Я хожу к Стефани уже четыре последних года, и наши отношения чисто профессиональные, но все равно мы явно становимся ближе. И все же я ничего не знаю о ней. Здесь уютно, на полках полно книг, на столе всегда цветы, но нет никаких фотографий. Нет ничего личного, что могло бы сказать о той жизни, которая у нее за пределами этой комнаты.

– Расскажите мне о Бене подробнее, – говорит она, снова переводя разговор на меня. – Он ваш новый друг? – Стефани любит составлять картину моей жизни.

И пока наше время не истекает, я рассказываю ей все, что знаю о нем, не замечая, как много я говорю.

По дороге домой я понимаю, что впервые за все годы Стефани одобрила мою дружбу с мужчиной. Она всегда бесстрастно слушала, когда я рассказывала о моем последнем бойфренде, юристе Дэвиде, о том самом, с кем я познакомилась возле скульптуры Пикассо. Только однажды улыбнулась, когда я восхищалась его умением контролировать все аспекты жизни. Он жил под лозунгом «Умеренность во всем». Я сказала Стефани, что если я открою плитку шоколада, он будет сожран буквально за пять секунд.

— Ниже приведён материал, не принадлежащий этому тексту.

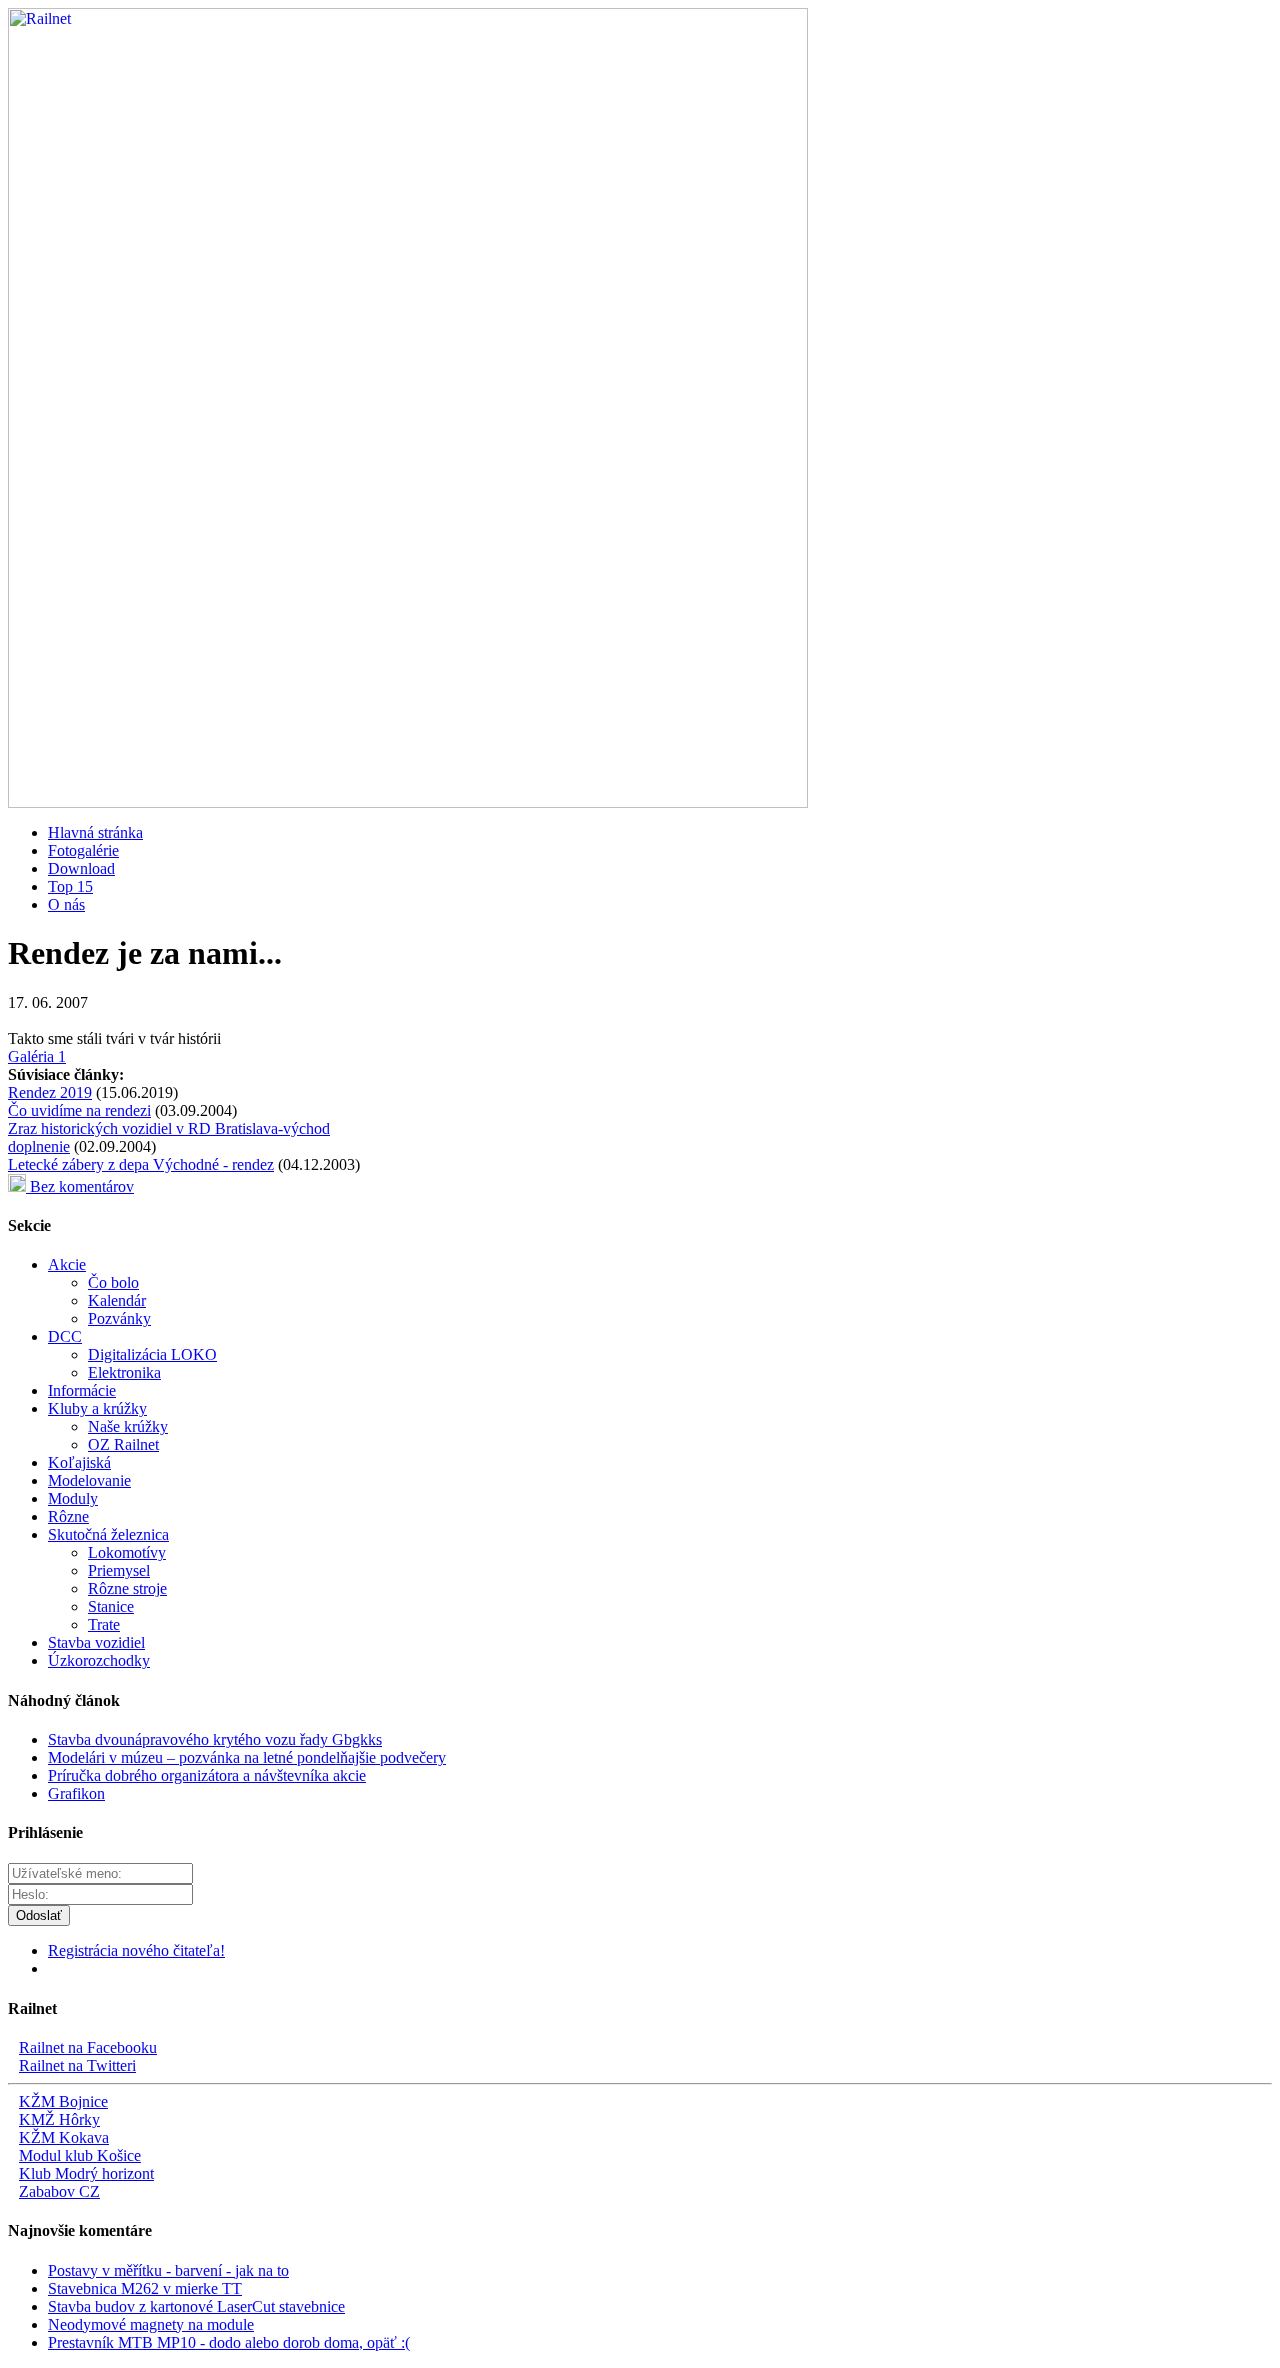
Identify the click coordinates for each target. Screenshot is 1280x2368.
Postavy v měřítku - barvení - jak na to (168, 2270)
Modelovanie (89, 1480)
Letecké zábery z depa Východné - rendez (141, 1164)
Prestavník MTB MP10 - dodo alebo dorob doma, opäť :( (229, 2342)
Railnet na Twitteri (77, 2065)
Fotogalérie (83, 850)
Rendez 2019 (50, 1092)
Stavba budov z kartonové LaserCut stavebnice (196, 2306)
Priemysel (119, 1570)
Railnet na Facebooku (88, 2047)
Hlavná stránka (95, 832)
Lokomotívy (127, 1552)
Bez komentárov (80, 1186)
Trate (104, 1624)
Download (81, 868)
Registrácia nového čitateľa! (136, 1950)
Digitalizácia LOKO (152, 1354)
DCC (65, 1336)
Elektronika (124, 1372)
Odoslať (39, 1915)
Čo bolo (113, 1282)
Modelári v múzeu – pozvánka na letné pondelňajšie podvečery (247, 1757)
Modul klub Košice (80, 2155)
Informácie (82, 1390)
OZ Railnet (123, 1444)
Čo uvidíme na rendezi (79, 1110)
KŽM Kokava (64, 2137)
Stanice (111, 1606)
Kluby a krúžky (97, 1408)
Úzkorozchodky (99, 1660)
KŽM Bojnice (63, 2101)
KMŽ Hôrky (59, 2119)
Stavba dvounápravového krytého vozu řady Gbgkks (215, 1739)
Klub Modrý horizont (86, 2173)
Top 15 (70, 886)
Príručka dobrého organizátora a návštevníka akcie (207, 1775)
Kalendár (117, 1300)
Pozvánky (119, 1318)
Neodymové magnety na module (151, 2324)
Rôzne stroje (127, 1588)
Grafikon (76, 1793)
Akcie (67, 1264)
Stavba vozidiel (96, 1642)
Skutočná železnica (108, 1534)
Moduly (73, 1498)
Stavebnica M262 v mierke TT (145, 2288)
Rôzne (68, 1516)
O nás (66, 904)
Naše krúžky (128, 1426)
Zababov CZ (59, 2191)
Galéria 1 (37, 1056)
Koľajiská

Я дразнила Дэвида, называя его «Мистер Два-Квадратика», поскольку он позволял себе после ужина только два кубика горького шоколада, а остальное снова заворачивал в серебристую фольгу и убирал в холодильник. Теперь мне ясно, что между Мистером Два-Квадратика и мной никогда не могло получиться ничего серьезного.

Весь вечер сегодня Луи был какой-то притихший.

– Что хорошего ты сегодня сделал? – спрашиваю я, укладывая его спать.

– Ничего, – бормочет он, стиснув свои маленькие челюсти.

– Луи, что-нибудь случилось? – Я глажу его по голове.

Его лицо становится мрачнее тучи.

– У всех в школе есть папа, а где мой?

– Ох, Луи, мы уже говорили с тобой об этом.

– Люку в школе его папа помогает снимать ботинки и куртку.

– У Эмили тоже нет папы, – возражаю я. – У нее есть дядя Бен. Иногда в жизни не все бывает так просто, как хотелось бы нам. Но у тебя есть дядя Хьюго и…

– Но он не мой папа! Где мой папа? – Луи сердито брыкается под одеялом.

– У него проблемы.

– Какие проблемы? – Снова брыкается. – Почему я не могу его увидеть? – По его щекам текут слезы. Он швыряет на пол своего любимца Фидо и рыдает. – Я хочу папу!

Я не могу заснуть и потому сижу в кресле-качалке.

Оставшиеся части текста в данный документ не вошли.